Before we do a deep dive into the strategies that you need to pay off your debt, you’re gonna have to be on a spending plan first. A spending plan is where you list out your expected income for the month and your expected expenses for the month. You keep track of these two variables throughout the month. 

To get started on this, you need to subtract the total of your essential expenses from your total income. Hopefully what you’ll notice is that there’s a little bit of money leftover. We call that “the gap”.

“The gap” is what you’re going to use to blaze through debt. 

Knowing how much extra you can send to debt each month is the starting point for this journey. 

Once you know where you’re starting from, or how much you can actually send to debt every single month, you can narrow down and find the best strategy that works for you and your family. 

The Debt Snowball Method 

The Debt Snowball Method of paying off debt is probably the most popular strategy. With the Debt Snowball Method, you start by listing your debts from the lowest balance to the highest balance with zero regard for the interest rate.

Don’t even write the interest rate down because it is irrelevant when using this method to pay off debt.

From there, you pay the absolute minimum on every debt except the one with the smallest balance.

When you’re looking at the one with the smallest balance, you’re going to take whatever amount you have available from “the gap,” and you’re going to send that extra amount of money to the smallest debt, along with the minimum payment that you’re already supposed to pay, until that debt is completely paid off.

Once you’re done with that smallest debt, you’re going to take “the gap,” plus the minimum that you were paying on the smallest debt, and you’re going to apply all of that to the next smallest debt. 

The goal with using the Debt Snowball Method to pay off debt is to get quick wins. Those “quick wins” will keep you motivated in the early days. 

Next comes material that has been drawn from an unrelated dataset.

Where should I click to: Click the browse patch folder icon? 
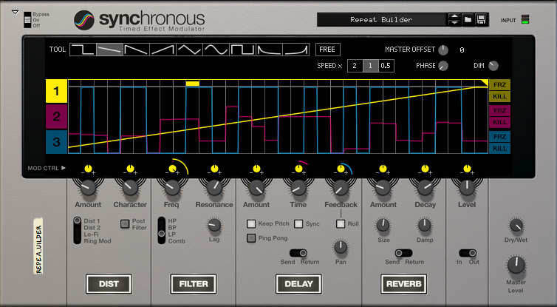pyautogui.click(x=468, y=19)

The problem with the Debt Snowball Method is that it isn’t always the most optimized solution for your particular situation. You could end up paying a little bit more in interest over time.

With that being said, this method is an effective option for those who are new to trying to manage money, because it does build positive financial habits while also getting you excited and pumped up about debt payoff progress.

The Debt Avalanche Method

The Debt Avalanche Method is similar to the Debt Snowball Method.

Except instead of listing from smallest balance to largest, you list your debts from the highest interest rate to the lowest rate, regardless of balance. 

With this method, you pay the absolute minimum on every single debt except the one with the highest interest rate.

You take whatever amount you have available from “the gap,” and you send the extra amount to the highest interest rate debt, along with the minimum payment until it’s gone. 

Once you’re done with that debt, you move on to the next highest interest rate debt.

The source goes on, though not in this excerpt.